A final challenge was cluster management. The EC2 API is not always user-friendly, making it that much more difficult to produce a script that can be run reliably to reproduce results.
Our results do seem to corroborate the paper’s results. Even if the numbers are not strictly accurate, it is informative that it is so much easier to implement and run iterative machine learning algorithms on Spark compared to Hadoop. Furthermore, keeping intermediate data in memory is a clear advantage since the later iterations of Spark run much quicker than the first.
The paper found an almost linear decrease in iteration times after the first, as the number of machines scaled. However, we did not find this to be the case. We believe the primary reason is that we used a smaller data size, and Spark has a minimum overhead on each iteration that limits times to over a second.
There are a variety of parameters that both Spark and Hadoop have to configure them. Although we did not get to fully explore the range of options and their effect on the speed of these platforms, from our understanding the performance-critical parameters were roughly equivalent. Spark continues to be relevant today, and is widely used as a distributed machine learning platform.
Spark is clearly an impressive system. However, we question whether comparing it to Hadoop is really the best metric of its performance. Hadoop is not built for iterative algorithms like logistic regression and k-means, while Spark quite explicitly is. Hadoop was used for machine learning at the time that this paper was written, but today there are probably better comparisons that could be made.

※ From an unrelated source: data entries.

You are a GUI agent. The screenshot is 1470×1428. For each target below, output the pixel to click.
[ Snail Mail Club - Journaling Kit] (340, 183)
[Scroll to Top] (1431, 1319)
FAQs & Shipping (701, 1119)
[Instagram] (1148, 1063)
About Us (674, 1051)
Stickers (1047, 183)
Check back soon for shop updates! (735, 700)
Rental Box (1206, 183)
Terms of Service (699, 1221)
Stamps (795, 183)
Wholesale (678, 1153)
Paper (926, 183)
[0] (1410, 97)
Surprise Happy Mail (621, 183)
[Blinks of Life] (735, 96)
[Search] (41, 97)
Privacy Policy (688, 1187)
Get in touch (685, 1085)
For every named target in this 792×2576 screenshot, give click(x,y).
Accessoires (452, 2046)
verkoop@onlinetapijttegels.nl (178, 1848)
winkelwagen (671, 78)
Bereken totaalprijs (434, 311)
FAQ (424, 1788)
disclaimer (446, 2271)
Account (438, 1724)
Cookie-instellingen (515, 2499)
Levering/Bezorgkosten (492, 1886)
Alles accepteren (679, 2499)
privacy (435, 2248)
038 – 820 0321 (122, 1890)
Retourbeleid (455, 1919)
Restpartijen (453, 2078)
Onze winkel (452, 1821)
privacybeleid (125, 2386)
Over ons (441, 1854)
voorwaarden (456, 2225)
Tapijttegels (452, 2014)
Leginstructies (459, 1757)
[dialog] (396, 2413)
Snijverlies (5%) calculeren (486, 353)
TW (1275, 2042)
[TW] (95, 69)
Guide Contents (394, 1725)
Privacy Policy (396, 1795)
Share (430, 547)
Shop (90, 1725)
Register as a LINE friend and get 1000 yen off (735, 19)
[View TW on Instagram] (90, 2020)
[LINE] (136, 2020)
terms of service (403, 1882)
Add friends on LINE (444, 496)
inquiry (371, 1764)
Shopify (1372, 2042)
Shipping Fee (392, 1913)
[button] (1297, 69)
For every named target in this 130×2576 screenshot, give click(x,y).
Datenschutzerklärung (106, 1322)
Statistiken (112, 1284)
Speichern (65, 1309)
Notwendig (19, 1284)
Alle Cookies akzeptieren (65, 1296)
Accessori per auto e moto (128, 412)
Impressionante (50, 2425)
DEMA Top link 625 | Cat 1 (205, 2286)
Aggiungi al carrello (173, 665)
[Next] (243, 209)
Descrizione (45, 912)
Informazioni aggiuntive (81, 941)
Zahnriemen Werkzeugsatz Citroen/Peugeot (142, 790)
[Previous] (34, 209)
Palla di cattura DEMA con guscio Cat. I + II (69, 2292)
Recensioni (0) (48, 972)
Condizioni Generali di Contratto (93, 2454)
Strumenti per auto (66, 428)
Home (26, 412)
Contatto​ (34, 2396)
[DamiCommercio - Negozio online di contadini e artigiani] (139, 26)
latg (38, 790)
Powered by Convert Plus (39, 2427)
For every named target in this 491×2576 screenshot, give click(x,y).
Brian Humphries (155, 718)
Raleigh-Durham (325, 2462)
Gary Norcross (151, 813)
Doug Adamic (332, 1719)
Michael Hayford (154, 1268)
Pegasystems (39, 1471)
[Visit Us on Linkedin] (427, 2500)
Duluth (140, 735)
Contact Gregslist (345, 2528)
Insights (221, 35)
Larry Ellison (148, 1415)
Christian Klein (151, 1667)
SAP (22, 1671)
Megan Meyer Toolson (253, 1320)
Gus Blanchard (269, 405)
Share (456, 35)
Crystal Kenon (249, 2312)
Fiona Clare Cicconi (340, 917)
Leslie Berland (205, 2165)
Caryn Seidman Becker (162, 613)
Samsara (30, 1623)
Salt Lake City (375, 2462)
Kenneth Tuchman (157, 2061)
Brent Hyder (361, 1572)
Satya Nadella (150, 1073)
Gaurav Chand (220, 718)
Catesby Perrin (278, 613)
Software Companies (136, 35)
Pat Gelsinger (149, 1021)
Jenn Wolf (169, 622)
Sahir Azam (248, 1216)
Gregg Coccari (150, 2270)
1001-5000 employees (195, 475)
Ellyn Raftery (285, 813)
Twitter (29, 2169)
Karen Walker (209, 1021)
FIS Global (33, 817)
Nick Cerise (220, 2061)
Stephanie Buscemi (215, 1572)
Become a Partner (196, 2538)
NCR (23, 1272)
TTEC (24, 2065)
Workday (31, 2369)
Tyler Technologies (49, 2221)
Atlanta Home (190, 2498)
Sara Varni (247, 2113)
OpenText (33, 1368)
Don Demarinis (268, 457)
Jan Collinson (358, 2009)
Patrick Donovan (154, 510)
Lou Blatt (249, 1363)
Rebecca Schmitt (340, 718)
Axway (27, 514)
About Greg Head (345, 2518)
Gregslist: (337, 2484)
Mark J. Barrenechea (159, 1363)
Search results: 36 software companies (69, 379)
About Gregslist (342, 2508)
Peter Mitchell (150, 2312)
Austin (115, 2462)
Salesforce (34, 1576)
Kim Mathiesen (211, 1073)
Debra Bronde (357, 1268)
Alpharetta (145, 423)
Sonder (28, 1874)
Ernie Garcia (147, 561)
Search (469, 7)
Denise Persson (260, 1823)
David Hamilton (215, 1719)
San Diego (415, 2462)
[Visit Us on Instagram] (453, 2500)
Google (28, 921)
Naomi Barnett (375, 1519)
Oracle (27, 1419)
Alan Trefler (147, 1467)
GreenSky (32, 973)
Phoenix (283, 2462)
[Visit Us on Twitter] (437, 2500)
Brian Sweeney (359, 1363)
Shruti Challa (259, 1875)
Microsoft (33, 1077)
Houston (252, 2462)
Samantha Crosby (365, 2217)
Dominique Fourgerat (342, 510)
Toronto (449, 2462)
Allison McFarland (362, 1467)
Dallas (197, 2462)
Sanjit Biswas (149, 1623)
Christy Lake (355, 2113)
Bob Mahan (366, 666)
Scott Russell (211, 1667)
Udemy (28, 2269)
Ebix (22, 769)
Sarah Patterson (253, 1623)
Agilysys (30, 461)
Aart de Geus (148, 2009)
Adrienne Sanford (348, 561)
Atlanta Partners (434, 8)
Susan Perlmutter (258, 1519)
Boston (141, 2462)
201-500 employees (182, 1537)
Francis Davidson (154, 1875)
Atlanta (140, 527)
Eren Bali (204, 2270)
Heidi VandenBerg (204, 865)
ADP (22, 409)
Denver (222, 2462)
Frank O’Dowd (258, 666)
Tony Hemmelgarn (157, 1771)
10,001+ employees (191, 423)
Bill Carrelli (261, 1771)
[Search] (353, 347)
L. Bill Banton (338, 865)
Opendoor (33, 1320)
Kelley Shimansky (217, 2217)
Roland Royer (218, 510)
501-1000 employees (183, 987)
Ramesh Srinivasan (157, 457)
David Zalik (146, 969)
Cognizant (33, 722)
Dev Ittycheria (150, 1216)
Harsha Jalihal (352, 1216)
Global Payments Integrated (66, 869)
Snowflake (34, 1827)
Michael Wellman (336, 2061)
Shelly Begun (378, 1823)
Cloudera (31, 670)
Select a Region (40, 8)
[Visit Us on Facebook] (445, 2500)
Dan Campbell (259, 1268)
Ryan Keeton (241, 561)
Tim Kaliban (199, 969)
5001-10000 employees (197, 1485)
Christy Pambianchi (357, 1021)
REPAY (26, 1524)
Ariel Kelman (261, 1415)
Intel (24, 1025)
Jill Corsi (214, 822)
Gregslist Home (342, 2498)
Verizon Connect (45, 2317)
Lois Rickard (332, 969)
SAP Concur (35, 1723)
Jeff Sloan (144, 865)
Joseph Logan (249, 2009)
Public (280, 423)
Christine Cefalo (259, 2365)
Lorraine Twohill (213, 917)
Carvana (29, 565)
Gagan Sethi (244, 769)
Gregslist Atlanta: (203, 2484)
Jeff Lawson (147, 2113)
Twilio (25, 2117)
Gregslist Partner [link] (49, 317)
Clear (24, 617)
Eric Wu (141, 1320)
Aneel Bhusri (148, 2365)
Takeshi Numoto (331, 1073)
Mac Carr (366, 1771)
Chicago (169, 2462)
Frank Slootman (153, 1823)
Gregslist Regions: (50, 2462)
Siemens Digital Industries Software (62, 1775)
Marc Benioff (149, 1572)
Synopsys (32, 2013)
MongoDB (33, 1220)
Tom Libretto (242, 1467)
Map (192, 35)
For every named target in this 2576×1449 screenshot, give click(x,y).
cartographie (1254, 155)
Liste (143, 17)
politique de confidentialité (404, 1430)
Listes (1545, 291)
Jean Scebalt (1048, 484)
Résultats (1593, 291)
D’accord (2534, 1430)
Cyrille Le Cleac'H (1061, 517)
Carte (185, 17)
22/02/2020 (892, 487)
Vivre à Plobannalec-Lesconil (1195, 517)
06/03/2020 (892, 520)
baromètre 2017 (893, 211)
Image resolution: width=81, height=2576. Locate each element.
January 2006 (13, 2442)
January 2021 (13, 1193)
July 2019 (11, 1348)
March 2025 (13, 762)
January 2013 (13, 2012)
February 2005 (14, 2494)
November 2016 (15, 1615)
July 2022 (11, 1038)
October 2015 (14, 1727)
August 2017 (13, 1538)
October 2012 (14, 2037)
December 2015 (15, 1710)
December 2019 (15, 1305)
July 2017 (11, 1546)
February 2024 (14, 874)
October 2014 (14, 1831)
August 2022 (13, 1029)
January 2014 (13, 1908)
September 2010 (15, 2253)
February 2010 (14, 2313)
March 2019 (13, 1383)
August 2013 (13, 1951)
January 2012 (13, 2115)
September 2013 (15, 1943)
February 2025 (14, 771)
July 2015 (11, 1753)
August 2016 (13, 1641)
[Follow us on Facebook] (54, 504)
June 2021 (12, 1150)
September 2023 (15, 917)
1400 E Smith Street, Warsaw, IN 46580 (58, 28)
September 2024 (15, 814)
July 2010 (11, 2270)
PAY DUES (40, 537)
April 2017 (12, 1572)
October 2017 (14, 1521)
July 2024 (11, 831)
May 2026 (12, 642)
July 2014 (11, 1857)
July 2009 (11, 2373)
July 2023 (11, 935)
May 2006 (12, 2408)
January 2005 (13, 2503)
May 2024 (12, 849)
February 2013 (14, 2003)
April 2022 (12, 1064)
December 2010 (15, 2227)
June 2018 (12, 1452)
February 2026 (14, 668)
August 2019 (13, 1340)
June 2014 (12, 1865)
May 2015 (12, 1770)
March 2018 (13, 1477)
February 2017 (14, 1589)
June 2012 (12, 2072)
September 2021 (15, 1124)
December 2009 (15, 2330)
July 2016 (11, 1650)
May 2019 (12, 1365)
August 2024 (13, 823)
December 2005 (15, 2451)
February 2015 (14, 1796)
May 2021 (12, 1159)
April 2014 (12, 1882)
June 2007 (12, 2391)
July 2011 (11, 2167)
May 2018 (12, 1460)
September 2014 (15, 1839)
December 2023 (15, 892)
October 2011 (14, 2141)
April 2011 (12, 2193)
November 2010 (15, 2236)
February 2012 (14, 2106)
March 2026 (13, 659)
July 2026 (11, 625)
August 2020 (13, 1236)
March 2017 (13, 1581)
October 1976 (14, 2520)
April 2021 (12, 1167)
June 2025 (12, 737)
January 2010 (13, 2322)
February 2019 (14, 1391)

The choice to run our experiments on EC2 with m4.xlarge instances was an easy one, since xlarge instances were also used in the original paper. The entire setup is easily reproducible, but requires a special request because by default Amazon only allows you to launch 20 instances at a time. The type of the instance is important for reproducibility, both for performance comparisons and because smaller instances may not have enough memory to run all of the necessary programs.
- By default Amazon only allows you to launch 20 instances at a time. To increase this limit, fill out this form, and request 100 m4.xlarge instances in US West (Oregon). For the use case, write something like “For our class project, we want to reproduce the results of the Spark paper (Resilient Distributed Datasets). This will require us to run 100 on-demand xlarge instances.” It takes at least a day for this request to be approved, so start early!
- Clone our git repo by running
git clone https://github.com/viveksjain/repro_rdd.git.
- Go to this page, expand the section “Access Keys (Access Key ID and Secret Access Key),” click “Create New Access Key,” and download the key file.
- From the repo directory, run
python run.py <AWSAccessKeyId> <AWSSecretKey>
- Wait for the script to complete. The script will automatically download the timing data after it has been generated.
- Open the IPython notebook
plot.ipynbinside the repo. You will need IPython, plotly and numpy packages installed. Running all the cells inside the notebook should regenerate the graphs using your data.
- Dean, J., Ghemawat, S. (2004). MapReduce: Simplified Data Processing on Large Clusters. OSDI’04.
- Zaharia, M., Chowdhury, M., Das, T., Dave, A., Ma, J., McCauley, M., … Stoica, I. (2012). Resilient Distributed Datasets: A Fault-Tolerant Abstraction for In-Memory Cluster Computing. USENIX Association Berkeley.